Gefährliches Aufschaukeln? - Nicht mit uns!
Sicher am Boden bleiben!

Stoßdämpfer sorgen in Verbindung mit den Reifen in allen Fahrsituationen für einen sicheren Bodenkontakt Ihres Fahrzeuges. Nur funktionierende Stoßdämpfer können eine stabile Straßenlage und kurze Bremswege garantieren. Deshalb empfehlen unsere Experten nach spätestens 20.000 km die Stoßdämpfer in einer der 26 Ehrhardt-Filialen überprüfen zu lassen. Unsere Fachkräfte testen Ihre Stoßdämpfer gern unverbindlich für Sie.

Man unterscheidet bei Stoßdämpfern zwischen zwei verschiedenen Mechanismen:

Hydraulische Stoßdämpfer bestehen aus einem, an einer Kolbenstange in einem ölbefüllten Zylinder geführten, Kolben. Das Öl muss durch enge Kanäle und Ventile in den Kolben strömen. Daher steigt mit der Geschwindigkeit der Kolbenbewegung der Strömungswiderstand und damit die Dämpfungswirkung. Der Strömungswiderstand führt zur Erwärmung des Öls. Weil bei erhöhter Temperatur die Viskosität des Öls und damit die Dämpfungswirkung sinkt, muss der Dämpfer ausreichend Wärme an die Umgebungsluft abgeben können.

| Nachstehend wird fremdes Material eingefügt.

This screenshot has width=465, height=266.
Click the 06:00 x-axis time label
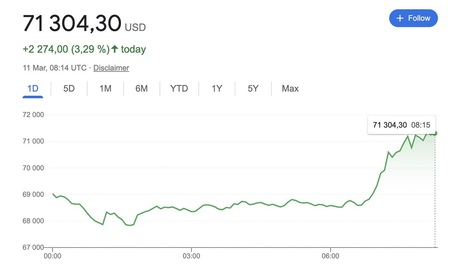(330, 256)
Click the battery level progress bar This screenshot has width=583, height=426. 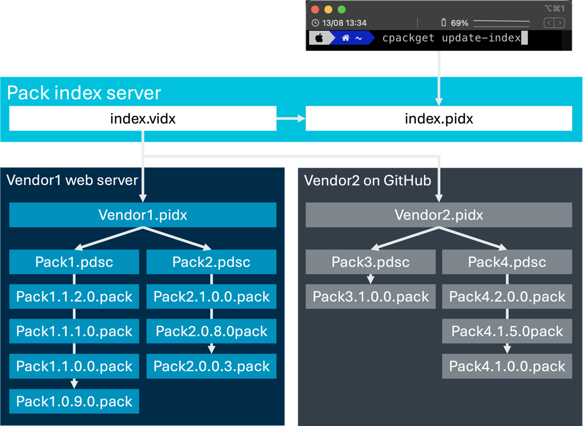(x=501, y=23)
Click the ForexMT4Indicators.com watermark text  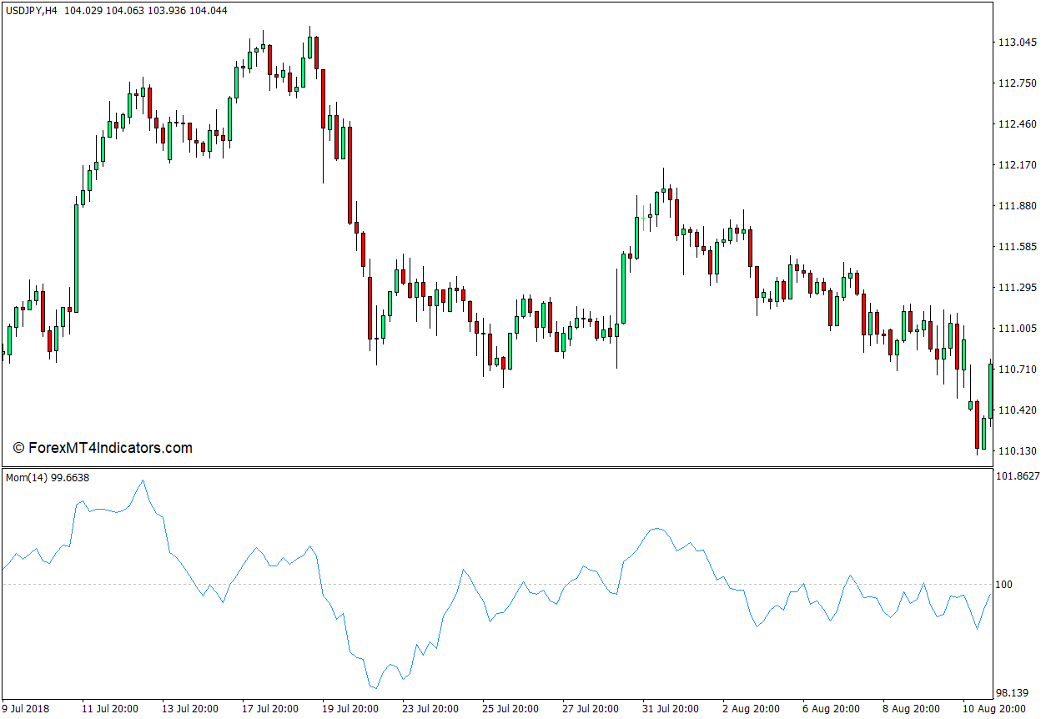click(x=103, y=448)
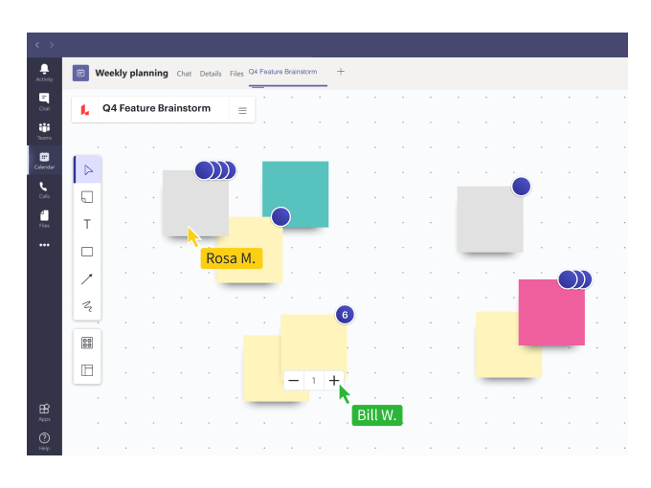651x488 pixels.
Task: Switch to the Details tab
Action: (x=211, y=74)
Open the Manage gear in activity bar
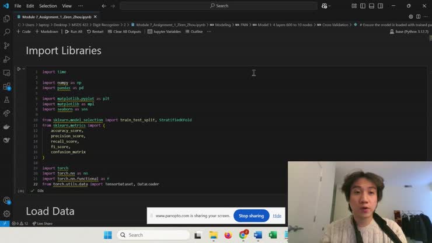This screenshot has height=243, width=432. pyautogui.click(x=6, y=214)
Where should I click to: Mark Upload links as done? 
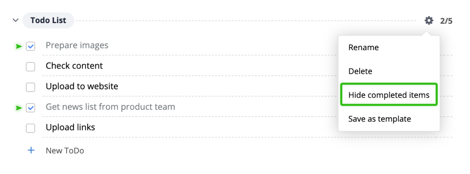[30, 129]
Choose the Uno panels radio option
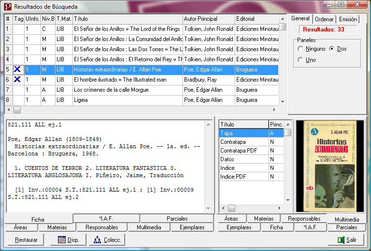This screenshot has height=251, width=371. tap(300, 60)
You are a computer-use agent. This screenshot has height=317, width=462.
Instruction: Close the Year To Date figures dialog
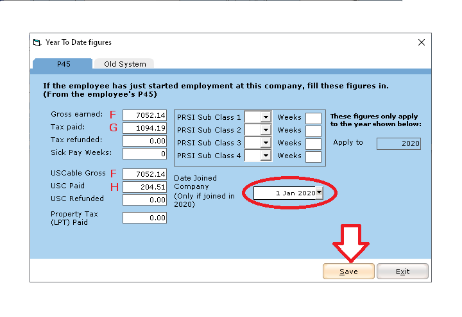click(422, 42)
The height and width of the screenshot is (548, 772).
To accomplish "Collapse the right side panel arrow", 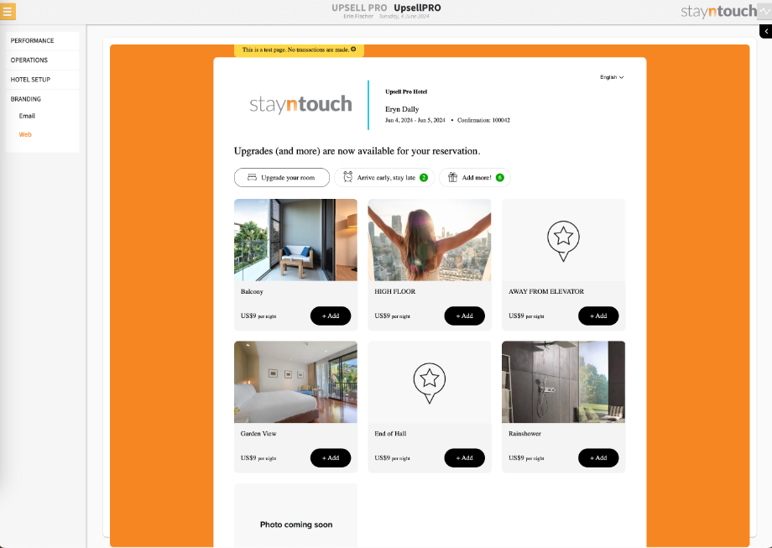I will pos(765,31).
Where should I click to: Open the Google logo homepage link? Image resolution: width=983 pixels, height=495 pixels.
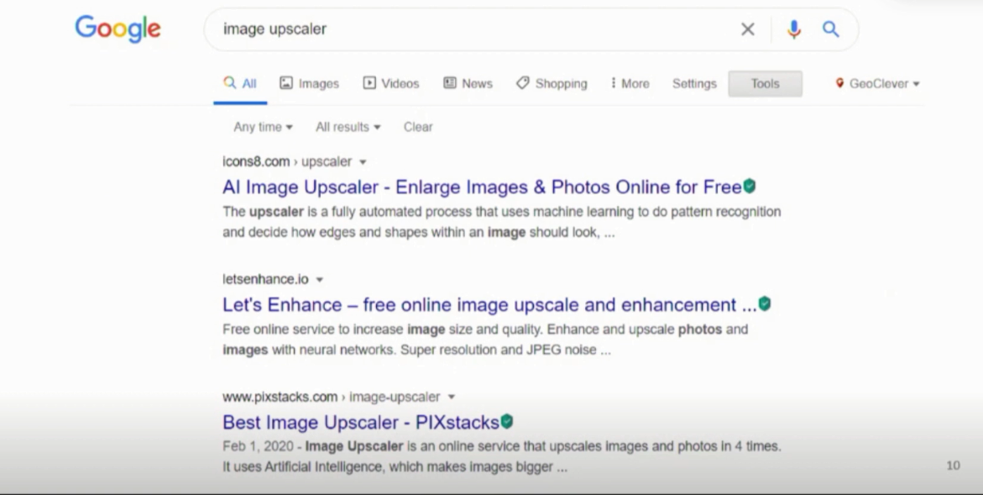[118, 29]
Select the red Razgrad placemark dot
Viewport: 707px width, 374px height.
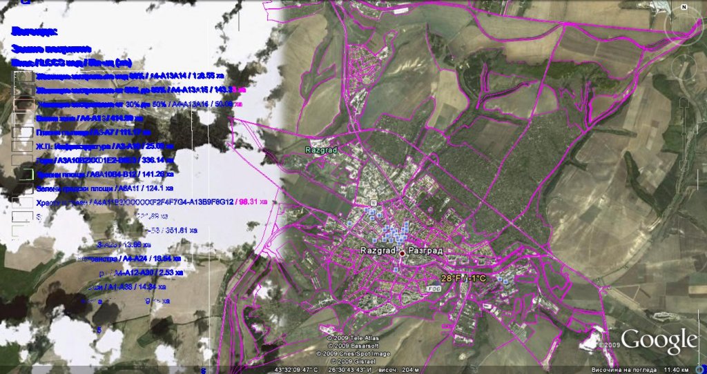coord(402,254)
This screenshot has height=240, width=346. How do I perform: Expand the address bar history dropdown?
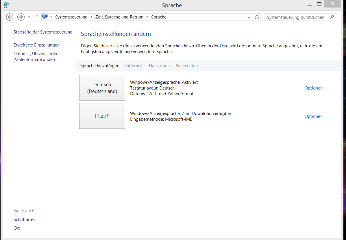(x=249, y=17)
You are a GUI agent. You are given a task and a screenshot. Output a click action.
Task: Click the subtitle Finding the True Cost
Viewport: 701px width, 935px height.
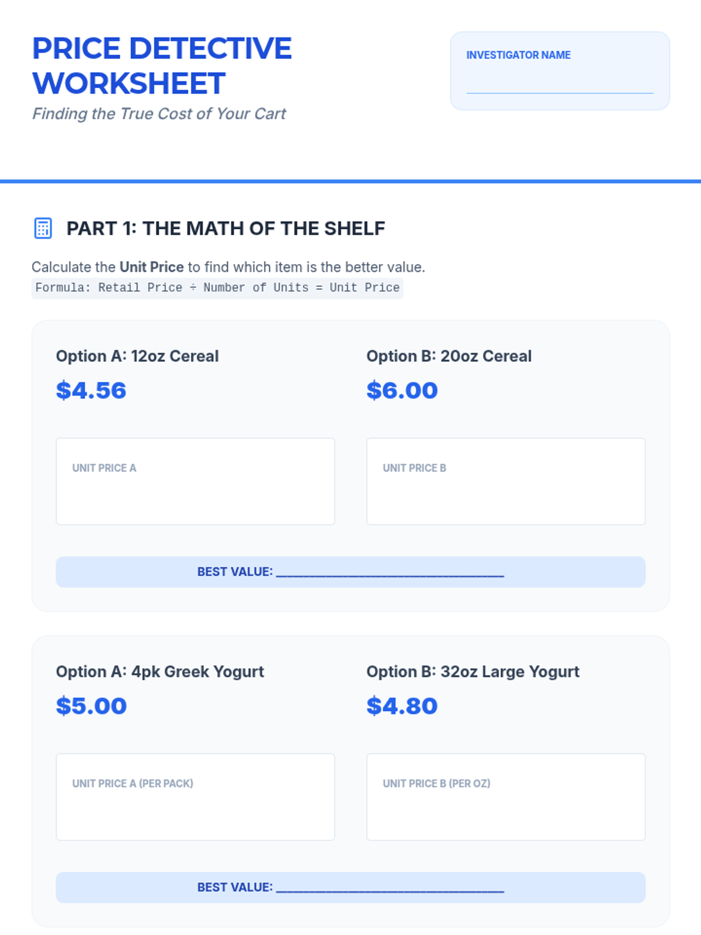pos(159,113)
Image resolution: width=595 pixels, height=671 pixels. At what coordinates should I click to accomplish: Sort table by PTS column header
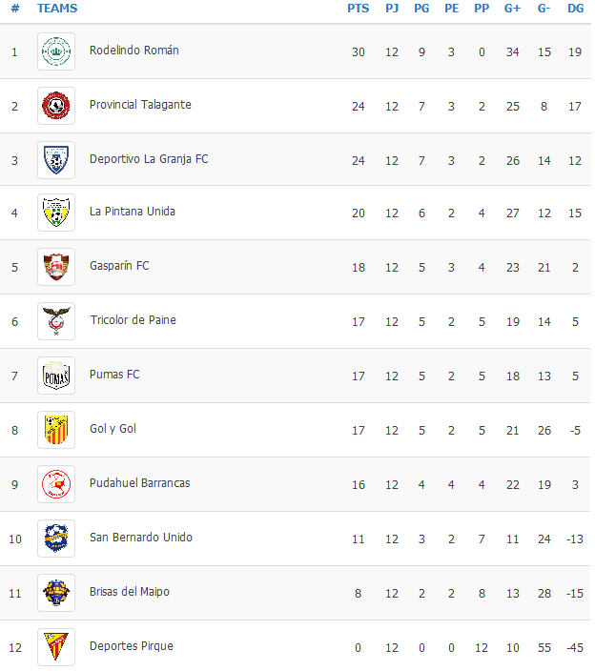pos(358,9)
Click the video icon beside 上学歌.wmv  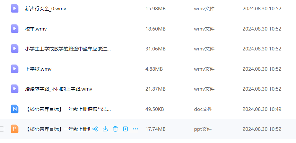tap(15, 69)
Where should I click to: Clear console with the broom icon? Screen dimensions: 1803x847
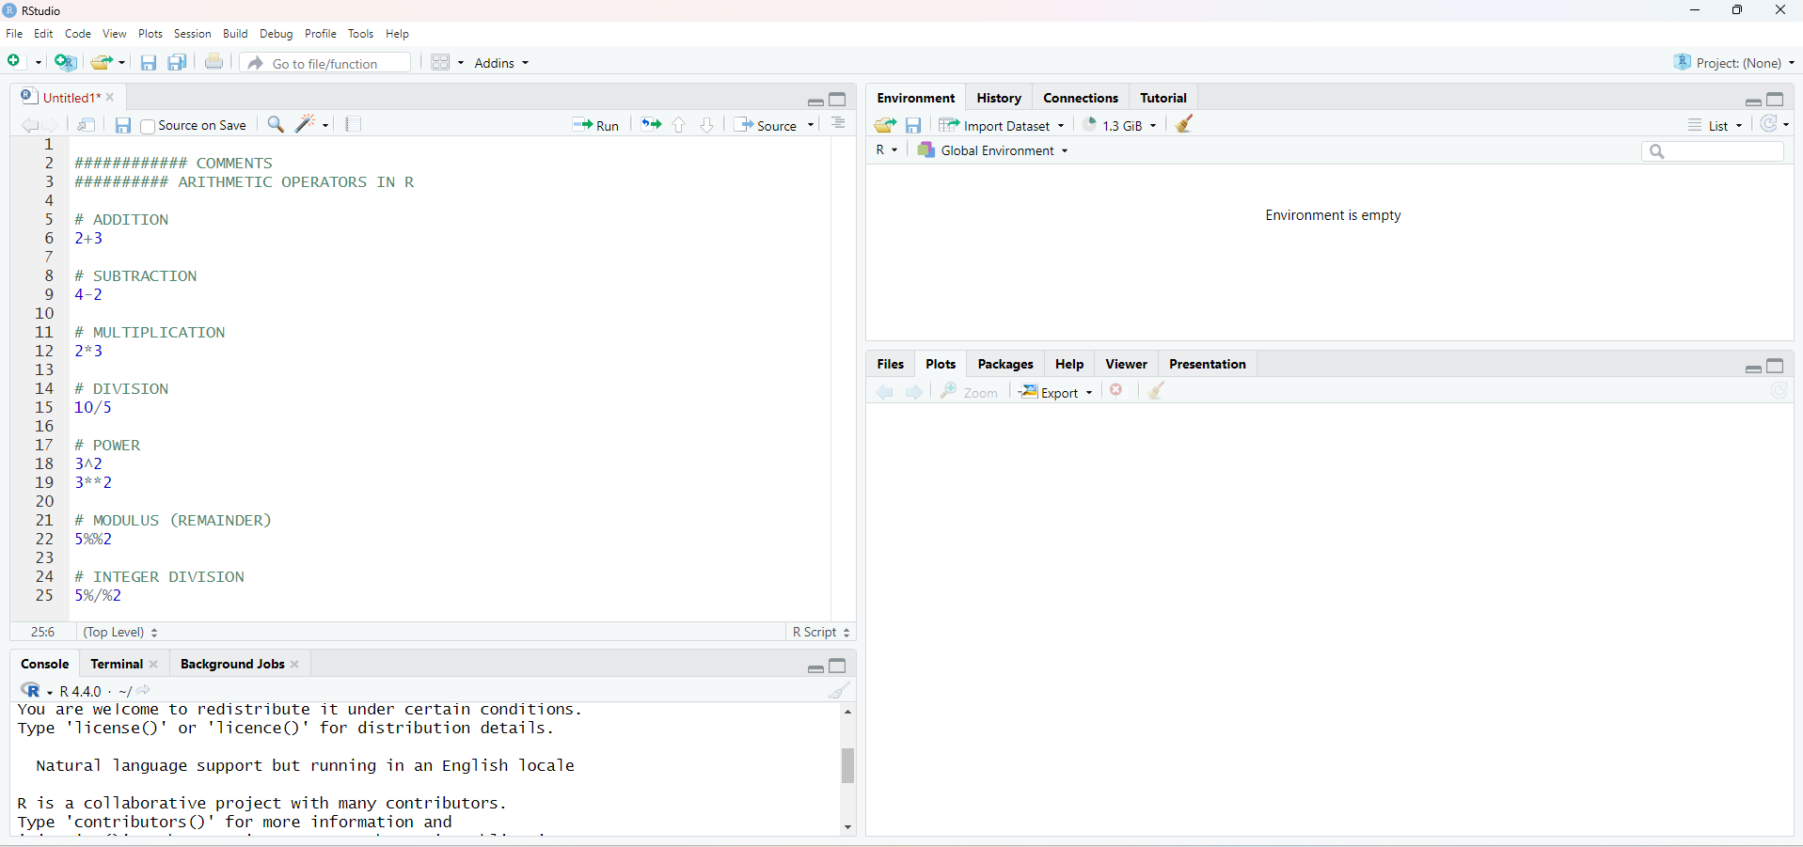(839, 691)
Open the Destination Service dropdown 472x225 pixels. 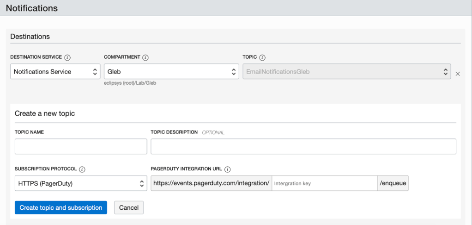[x=55, y=72]
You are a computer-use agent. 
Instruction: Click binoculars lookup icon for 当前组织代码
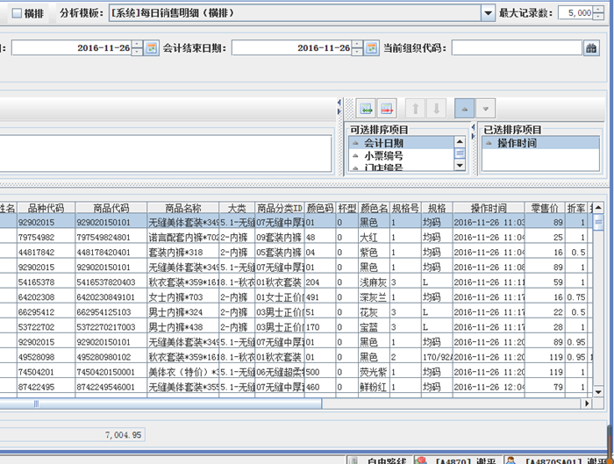(591, 48)
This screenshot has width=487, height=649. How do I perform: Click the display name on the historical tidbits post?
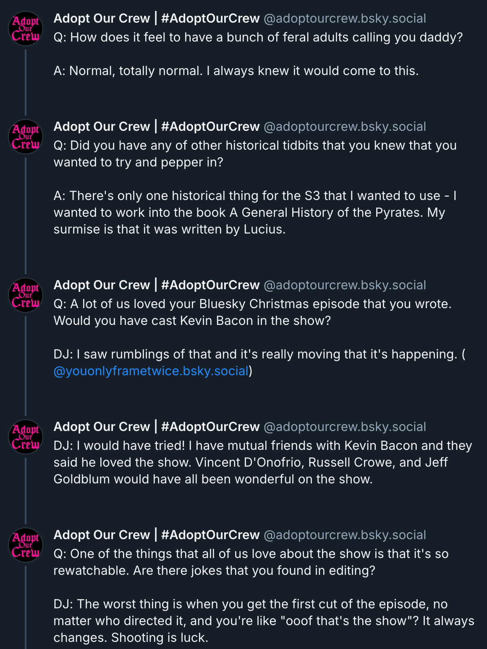click(x=157, y=127)
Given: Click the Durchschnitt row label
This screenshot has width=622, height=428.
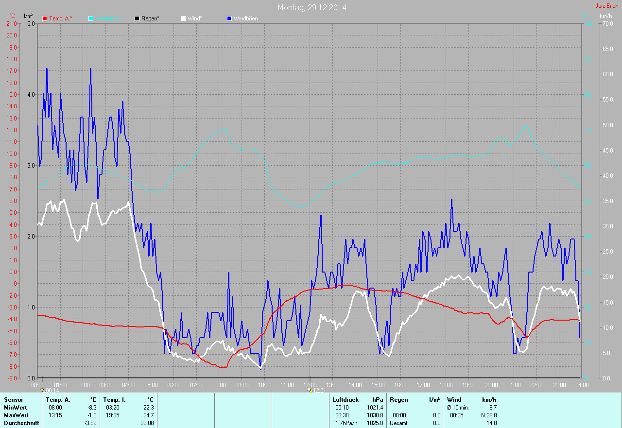Looking at the screenshot, I should point(20,423).
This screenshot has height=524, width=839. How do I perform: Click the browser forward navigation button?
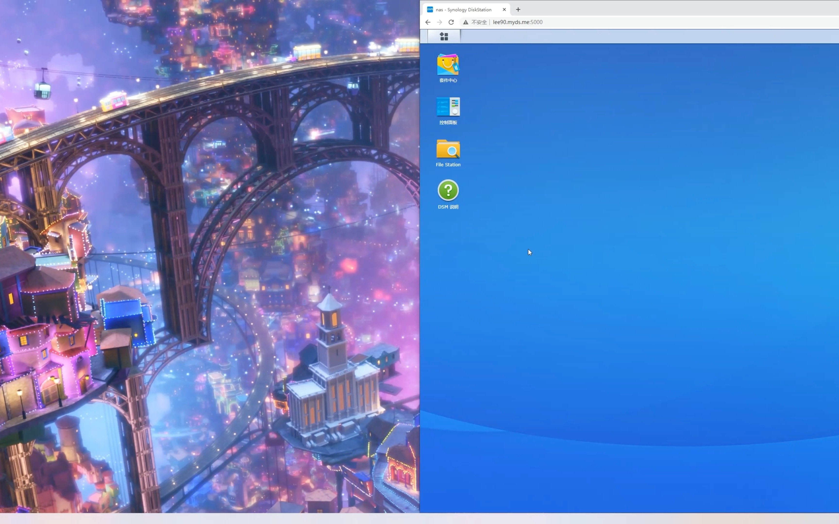point(440,22)
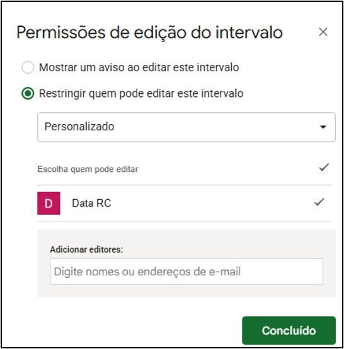The image size is (344, 349).
Task: Toggle the select-all checkmark next to 'Escolha quem pode editar'
Action: (323, 168)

Mechanische Stoßdämpfer bestehen prinzipiell aus federbelasteten Reibflächen. Geschichtete Blattfedern bestehen aus mehreren Federblättern, welche kombinierte Feder-/Dämpfer-Einheiten darstellen. Wegen ihres robusten, langlebigen und kostengünstigen Aufbaus werden sie bevorzugt in Lkw´s eingesetzt. Durch die Biegung der Feder wird der Stoß aufgefangen und in der Feder gespeichert. Die Reibung zwischen den einzelnen Federblättern dämpft die Schwingung und überführt einen Teil der Federkraft in Wärme. Diese Dämpfung ist jedoch nicht abhängig von der Geschwindigkeit, mit der die Federbewegung stattfindet, und ist deshalb im Vergleich zur geschwindigkeitsabhängigen Dämpfung von hydraulischen Stoßdämpfern weniger effektiv. In der Regel werden deshalb zusammen mit Blattfedern zusätzliche hydraulische Stoßdämpfer verbaut.